# PROBLEM DESCRIPTION
Repeat what the lines below say, word for word, and skip every image.

# RECORDS TO PROCESS

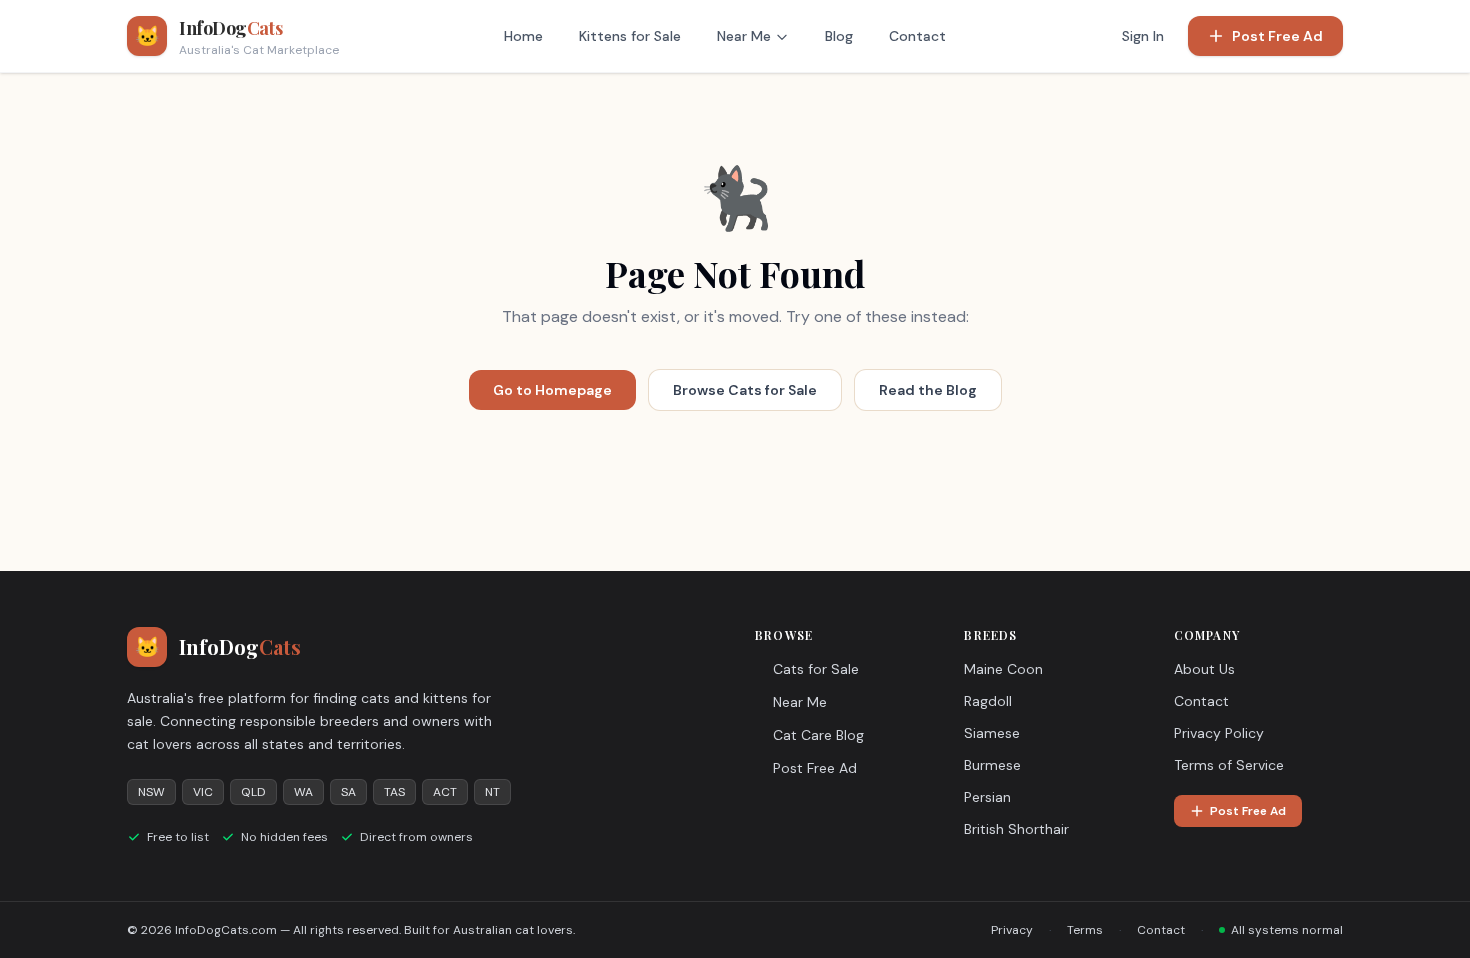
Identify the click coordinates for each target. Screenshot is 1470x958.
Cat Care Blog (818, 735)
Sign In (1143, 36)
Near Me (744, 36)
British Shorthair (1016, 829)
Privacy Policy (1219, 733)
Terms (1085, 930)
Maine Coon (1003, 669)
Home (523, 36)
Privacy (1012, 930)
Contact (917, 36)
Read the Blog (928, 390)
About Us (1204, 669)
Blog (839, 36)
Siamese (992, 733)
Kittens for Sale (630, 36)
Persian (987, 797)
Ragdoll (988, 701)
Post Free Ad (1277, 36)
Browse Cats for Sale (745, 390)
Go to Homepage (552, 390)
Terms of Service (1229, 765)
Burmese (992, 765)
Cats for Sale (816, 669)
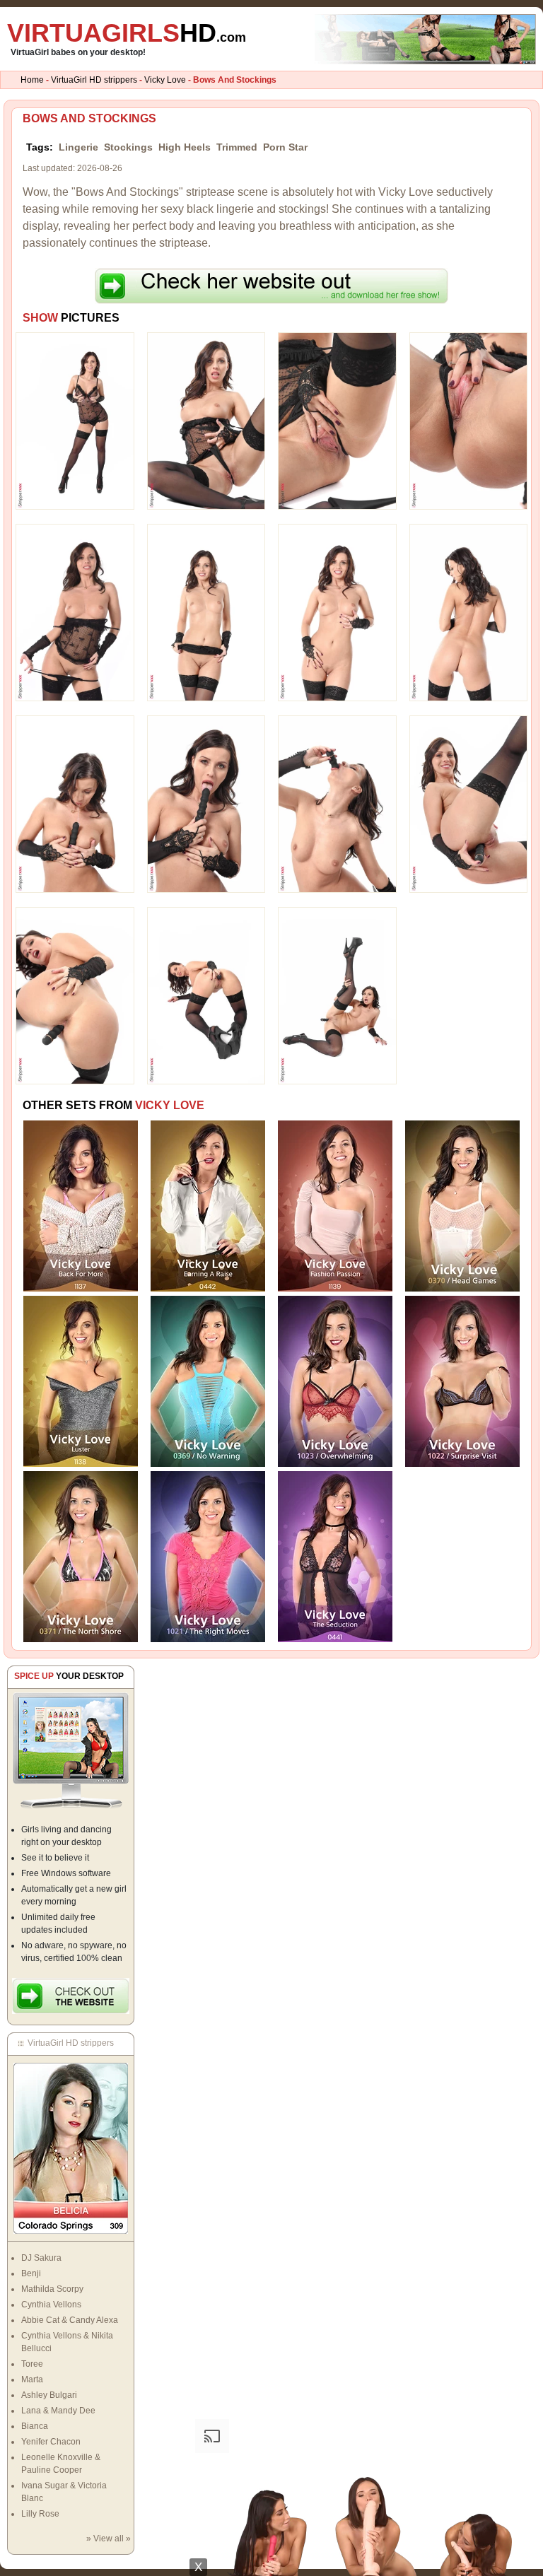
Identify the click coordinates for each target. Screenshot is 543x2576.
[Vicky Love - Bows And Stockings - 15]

# RESPONSE TO THIS TASK
Identify the click coordinates for each target. Screenshot is 1470x958.
Cat Care Blog (818, 735)
Sign In (1143, 36)
Near Me (744, 36)
British Shorthair (1016, 829)
Privacy Policy (1219, 733)
Terms (1085, 930)
Maine Coon (1003, 669)
Home (523, 36)
Privacy (1012, 930)
Contact (917, 36)
Read the Blog (928, 390)
About Us (1204, 669)
Blog (839, 36)
Siamese (992, 733)
Kittens for Sale (630, 36)
Persian (987, 797)
Ragdoll (988, 701)
Post Free Ad (1277, 36)
Browse Cats for Sale (745, 390)
Go to Homepage (552, 390)
Terms of Service (1229, 765)
Burmese (992, 765)
Cats for Sale (816, 669)
Identify the click coordinates for each target. Screenshot is 543x2576.
[Vicky Love - Bows And Stockings - 15]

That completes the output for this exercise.